世界経済評論IMPACT(世界経済評論インパクト)
人権問題への対応にみる日本の特異性と課題
(福井県立大学 特任教授)
2021.09.13
技術覇権を巡る米中二国間の対立という構図が,民主主義対権威主義といった民主主義の根幹を揺さぶる二項対立へと発展する兆しを見せている。背景には,経済のグローバリゼーションによって生産ネットワークが複雑化する中,国際社会における中国の影響力が増大し続けていることへの欧米諸国の危機意識がある。それが如実に現れたのが2020年6月に開かれた国連人権理事会であった。中国による香港国家安全維持法導入の賛否が問われた際,賛成が反対のほぼ倍に当たる53か国に達していたのである。その後の民主主義陣営の危機意識の現れは,欧州議会がウイグル人権弾圧問題で中国の報復制裁に対して決議した「中欧投資協定の凍結」においてより顕著となっている。

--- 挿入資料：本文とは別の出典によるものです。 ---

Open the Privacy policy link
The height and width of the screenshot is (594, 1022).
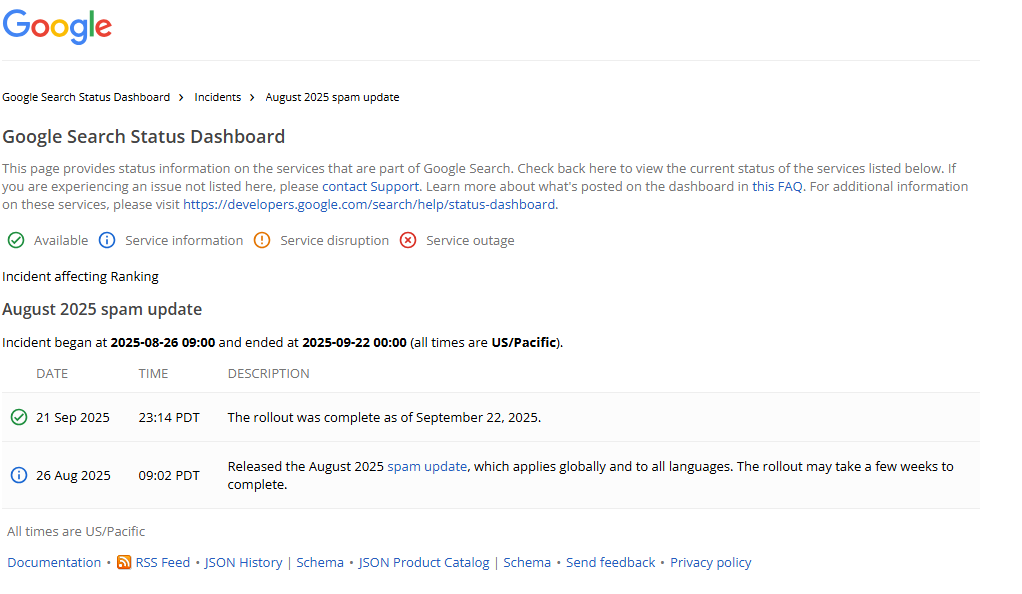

こうした中,対応が後手に回っているのが日本である。日本政府は2021年6月25日,懸案だった東アジア地域包括的経済連携(RCEP)協定の受託書をASEAN事務局長に寄託した。RCEPは,人権弾圧で国際的な非難を浴びている中国とミャンマーが参加していることから,国会でも批准には慎重意見が出ていたが,結果的に,日本は米国や欧州連合(EU)とは対照的な政策をとったことになる。今回の批准は,未だに「地域的人権条約」が創設されていないアジアにおいては,現実的にやむを得ない部分があるとはいえ,もう少し,議論すべきではなかったのか。諸外国から見た場合,「日本は他国の民主主義や人権よりも自国の経済を優先する国」との誤ったメッセージとなった可能性は否めない。なぜなら,日本は,前述の国連人権理事会において,香港の国安法に懸念を示す共同ステートメントに参加しているほか,その後に開かれた国連での人権会議でも,新疆などにおける中国の人権侵害を批判する声明に署名しているが,今回は結果的に,それとは矛盾する政策を採用したことになるからだ。当に,ハンチントンが『文明の衝突』で論じたように,日本は「東洋にも西洋にも属していない……唯一単独国家で固有の文明を持つ国」であるのかもしれない。それでも日本は,譲れない価値観については,より強いメッセージを送るべきだったのではないだろうか。市原(2020)は,日本の価値観外交は,中国だけでなく東南アジア諸国とも良好な関係を築くべく,反中的でないことを明確にしようと努めてきたが,その結果(意図せずに)権威主義国政府を支援したり,自由主義的価値を侵害したりする恐れがある,として今後はより積極的なアプローチを取り入れる必要性があると論じている。全く同感である。RCEPに関して言えば,交渉開始当初とは大きく環境が異なる今,日本こそ,加盟国間で人権問題や環境問題などに関する意識の共有や協力を推進する旗振り役を買って出るべきである。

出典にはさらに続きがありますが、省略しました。